▶ Prompt: Looking at each line of the data below, tally those that contain the word "computer" and give only the total.

(Stored records)
- - - -

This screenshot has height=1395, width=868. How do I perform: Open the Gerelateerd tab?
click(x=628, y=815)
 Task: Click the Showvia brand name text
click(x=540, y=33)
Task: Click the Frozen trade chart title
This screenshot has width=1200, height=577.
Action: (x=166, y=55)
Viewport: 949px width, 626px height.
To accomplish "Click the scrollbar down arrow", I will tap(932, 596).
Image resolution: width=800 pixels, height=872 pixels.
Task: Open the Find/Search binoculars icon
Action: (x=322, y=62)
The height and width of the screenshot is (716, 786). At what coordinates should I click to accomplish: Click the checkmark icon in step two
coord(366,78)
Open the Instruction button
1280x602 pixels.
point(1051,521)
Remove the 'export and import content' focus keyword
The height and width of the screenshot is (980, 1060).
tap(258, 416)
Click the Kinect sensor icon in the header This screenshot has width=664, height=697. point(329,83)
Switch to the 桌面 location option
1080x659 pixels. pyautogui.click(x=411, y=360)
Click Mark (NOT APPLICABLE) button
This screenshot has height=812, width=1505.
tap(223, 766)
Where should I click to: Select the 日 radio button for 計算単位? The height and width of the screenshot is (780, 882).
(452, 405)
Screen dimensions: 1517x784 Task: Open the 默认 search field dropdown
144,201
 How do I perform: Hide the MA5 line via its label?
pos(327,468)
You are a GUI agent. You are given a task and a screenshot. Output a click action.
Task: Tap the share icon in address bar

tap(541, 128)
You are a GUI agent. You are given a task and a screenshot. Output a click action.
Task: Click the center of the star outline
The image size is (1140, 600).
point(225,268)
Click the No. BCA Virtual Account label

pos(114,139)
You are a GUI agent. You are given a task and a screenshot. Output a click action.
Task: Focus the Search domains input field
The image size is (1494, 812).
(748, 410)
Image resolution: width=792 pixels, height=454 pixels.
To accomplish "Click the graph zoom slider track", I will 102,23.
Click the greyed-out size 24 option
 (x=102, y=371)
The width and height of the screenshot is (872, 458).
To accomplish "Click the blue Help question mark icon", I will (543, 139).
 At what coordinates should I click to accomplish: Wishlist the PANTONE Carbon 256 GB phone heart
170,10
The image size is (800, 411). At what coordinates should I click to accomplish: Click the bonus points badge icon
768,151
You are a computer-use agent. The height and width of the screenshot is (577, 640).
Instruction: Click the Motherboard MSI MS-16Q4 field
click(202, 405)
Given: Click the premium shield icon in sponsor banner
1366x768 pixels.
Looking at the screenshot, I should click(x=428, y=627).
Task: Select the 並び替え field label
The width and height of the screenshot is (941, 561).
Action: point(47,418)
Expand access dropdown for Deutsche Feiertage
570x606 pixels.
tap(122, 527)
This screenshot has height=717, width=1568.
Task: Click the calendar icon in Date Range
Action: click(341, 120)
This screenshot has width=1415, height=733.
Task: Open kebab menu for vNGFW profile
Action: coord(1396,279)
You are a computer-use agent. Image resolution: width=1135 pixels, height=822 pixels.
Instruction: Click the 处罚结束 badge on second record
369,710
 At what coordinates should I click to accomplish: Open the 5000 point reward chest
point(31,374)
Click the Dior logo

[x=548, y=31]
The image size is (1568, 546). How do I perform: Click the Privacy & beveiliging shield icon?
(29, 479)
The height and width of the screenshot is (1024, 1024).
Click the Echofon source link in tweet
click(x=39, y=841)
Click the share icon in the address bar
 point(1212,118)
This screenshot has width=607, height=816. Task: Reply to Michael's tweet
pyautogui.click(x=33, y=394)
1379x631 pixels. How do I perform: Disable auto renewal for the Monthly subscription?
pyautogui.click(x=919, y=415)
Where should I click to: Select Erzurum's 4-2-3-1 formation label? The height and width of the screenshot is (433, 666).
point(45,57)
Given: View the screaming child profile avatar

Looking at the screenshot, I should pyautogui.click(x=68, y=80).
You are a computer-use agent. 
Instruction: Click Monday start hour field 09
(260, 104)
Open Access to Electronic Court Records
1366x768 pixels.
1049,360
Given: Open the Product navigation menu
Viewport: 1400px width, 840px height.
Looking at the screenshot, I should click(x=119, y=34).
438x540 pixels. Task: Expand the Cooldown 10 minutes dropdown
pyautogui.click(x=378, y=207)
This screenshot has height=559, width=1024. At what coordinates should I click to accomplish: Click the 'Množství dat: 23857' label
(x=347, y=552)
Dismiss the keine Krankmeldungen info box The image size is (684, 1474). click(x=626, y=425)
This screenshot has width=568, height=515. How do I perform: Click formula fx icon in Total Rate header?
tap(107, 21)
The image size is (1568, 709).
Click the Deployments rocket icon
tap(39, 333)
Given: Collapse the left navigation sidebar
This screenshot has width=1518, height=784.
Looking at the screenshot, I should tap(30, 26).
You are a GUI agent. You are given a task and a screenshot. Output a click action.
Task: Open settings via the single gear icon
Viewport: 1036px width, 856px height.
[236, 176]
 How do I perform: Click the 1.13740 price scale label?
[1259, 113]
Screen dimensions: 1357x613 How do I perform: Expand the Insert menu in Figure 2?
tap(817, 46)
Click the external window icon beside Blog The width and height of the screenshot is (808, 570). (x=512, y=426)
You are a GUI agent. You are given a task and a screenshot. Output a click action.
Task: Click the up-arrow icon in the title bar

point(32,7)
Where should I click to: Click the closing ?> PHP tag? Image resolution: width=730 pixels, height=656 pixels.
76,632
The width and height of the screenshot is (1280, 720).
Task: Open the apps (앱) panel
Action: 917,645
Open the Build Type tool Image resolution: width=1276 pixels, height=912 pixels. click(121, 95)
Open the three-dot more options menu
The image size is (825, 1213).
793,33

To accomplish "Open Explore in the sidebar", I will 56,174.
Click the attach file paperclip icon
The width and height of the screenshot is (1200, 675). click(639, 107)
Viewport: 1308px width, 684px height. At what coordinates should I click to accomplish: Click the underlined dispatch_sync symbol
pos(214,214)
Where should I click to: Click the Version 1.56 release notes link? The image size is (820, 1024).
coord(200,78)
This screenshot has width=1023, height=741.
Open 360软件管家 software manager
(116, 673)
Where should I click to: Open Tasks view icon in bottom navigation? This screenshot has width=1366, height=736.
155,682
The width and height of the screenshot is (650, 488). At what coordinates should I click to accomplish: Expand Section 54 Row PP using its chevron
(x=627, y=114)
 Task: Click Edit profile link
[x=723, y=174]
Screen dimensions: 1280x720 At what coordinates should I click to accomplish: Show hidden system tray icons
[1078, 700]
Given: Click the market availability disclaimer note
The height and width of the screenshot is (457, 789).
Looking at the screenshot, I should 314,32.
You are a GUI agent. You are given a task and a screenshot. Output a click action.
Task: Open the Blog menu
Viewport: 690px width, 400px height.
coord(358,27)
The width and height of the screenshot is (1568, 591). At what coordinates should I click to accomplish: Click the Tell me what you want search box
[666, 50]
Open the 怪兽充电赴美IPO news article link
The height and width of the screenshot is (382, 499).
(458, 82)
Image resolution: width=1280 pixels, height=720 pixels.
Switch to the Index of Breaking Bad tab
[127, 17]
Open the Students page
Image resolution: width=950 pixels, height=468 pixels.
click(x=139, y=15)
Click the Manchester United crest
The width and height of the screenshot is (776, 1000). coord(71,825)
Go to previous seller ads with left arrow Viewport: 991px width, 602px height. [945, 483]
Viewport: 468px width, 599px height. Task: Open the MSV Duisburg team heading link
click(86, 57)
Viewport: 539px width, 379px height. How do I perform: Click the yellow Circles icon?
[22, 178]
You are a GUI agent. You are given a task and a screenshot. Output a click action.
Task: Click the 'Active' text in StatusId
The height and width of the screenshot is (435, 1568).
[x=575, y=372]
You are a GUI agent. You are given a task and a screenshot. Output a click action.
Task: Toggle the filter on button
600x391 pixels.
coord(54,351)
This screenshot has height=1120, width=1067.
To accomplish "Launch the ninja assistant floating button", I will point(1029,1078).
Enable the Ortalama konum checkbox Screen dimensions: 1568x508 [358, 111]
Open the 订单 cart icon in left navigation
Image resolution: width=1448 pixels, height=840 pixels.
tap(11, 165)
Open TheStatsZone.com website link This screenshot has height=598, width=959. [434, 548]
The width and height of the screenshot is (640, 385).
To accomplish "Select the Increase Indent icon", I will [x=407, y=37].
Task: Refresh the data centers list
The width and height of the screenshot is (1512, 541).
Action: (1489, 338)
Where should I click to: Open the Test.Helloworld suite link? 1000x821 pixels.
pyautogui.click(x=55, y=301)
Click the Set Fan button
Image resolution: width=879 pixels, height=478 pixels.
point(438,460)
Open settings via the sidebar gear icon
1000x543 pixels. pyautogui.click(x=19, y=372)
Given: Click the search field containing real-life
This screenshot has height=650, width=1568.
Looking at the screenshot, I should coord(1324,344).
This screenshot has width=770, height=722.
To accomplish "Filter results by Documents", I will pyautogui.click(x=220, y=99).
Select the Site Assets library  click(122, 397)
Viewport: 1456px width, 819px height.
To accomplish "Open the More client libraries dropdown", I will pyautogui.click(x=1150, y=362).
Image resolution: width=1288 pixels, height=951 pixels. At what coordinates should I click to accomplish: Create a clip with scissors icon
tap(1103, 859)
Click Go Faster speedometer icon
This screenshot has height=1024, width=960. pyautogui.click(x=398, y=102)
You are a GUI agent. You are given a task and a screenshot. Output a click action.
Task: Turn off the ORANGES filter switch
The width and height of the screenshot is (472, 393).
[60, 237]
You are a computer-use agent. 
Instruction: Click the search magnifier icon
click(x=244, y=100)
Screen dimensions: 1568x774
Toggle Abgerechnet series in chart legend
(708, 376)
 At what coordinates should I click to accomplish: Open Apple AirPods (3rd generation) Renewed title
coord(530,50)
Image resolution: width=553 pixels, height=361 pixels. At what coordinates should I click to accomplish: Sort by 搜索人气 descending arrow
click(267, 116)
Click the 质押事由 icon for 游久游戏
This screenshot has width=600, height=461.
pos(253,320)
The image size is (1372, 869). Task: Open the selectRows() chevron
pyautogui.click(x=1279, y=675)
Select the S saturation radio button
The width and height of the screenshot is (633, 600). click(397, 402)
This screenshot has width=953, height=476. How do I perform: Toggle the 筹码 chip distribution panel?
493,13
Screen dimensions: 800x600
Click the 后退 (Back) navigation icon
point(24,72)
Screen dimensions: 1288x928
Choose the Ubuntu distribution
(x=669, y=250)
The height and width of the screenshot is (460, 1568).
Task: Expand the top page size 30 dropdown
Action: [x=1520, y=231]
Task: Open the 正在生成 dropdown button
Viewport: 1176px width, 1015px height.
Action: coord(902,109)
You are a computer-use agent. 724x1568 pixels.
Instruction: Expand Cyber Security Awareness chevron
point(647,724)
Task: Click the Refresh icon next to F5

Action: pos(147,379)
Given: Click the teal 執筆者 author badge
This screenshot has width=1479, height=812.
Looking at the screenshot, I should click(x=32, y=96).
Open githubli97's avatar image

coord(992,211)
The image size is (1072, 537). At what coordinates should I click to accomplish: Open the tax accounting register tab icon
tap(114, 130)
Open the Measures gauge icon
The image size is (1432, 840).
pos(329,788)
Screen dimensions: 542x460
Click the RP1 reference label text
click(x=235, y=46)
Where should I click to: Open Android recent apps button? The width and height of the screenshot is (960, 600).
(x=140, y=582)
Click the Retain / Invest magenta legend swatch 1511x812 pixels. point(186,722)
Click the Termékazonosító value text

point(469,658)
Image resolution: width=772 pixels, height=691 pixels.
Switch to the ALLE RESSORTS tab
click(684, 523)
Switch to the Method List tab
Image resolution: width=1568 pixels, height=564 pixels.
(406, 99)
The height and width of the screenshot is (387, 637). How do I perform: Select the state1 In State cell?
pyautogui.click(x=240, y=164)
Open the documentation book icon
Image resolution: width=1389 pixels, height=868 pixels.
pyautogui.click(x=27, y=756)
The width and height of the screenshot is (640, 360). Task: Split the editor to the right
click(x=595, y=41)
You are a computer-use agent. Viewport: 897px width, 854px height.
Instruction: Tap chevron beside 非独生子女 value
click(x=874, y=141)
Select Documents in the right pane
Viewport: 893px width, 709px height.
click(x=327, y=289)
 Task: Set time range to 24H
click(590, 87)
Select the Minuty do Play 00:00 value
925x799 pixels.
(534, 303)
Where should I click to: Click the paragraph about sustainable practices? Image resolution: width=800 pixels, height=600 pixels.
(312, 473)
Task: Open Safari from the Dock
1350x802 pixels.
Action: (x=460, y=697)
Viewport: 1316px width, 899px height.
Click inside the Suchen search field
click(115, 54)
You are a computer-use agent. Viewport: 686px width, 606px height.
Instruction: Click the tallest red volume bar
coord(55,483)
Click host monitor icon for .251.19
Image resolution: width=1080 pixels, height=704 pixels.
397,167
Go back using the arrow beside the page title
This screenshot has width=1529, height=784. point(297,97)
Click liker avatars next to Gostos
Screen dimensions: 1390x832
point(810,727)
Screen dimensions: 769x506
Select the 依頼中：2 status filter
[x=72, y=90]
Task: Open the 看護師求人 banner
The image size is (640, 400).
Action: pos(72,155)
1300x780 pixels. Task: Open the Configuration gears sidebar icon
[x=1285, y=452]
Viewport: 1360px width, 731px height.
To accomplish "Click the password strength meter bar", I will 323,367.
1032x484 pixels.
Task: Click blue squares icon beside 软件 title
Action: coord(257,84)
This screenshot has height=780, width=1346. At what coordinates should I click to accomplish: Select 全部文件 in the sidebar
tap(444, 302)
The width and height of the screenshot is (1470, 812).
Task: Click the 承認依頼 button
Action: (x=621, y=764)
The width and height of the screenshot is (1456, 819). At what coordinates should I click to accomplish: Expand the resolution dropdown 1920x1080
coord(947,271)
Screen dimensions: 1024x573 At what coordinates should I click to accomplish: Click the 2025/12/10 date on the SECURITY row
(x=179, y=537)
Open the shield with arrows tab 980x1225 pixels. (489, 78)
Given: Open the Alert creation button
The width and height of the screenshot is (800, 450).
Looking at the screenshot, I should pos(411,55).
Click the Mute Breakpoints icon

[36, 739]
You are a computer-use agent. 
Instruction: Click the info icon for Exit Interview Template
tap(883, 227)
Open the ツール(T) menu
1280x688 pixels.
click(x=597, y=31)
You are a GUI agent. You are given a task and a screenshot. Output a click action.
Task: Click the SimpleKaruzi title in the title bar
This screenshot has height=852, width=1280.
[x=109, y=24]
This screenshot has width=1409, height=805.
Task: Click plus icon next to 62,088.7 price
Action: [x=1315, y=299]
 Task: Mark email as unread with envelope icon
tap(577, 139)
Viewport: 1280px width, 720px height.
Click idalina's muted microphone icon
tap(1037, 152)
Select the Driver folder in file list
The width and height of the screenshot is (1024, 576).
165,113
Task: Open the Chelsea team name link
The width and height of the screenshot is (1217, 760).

- - - -

▶ Task solution: 8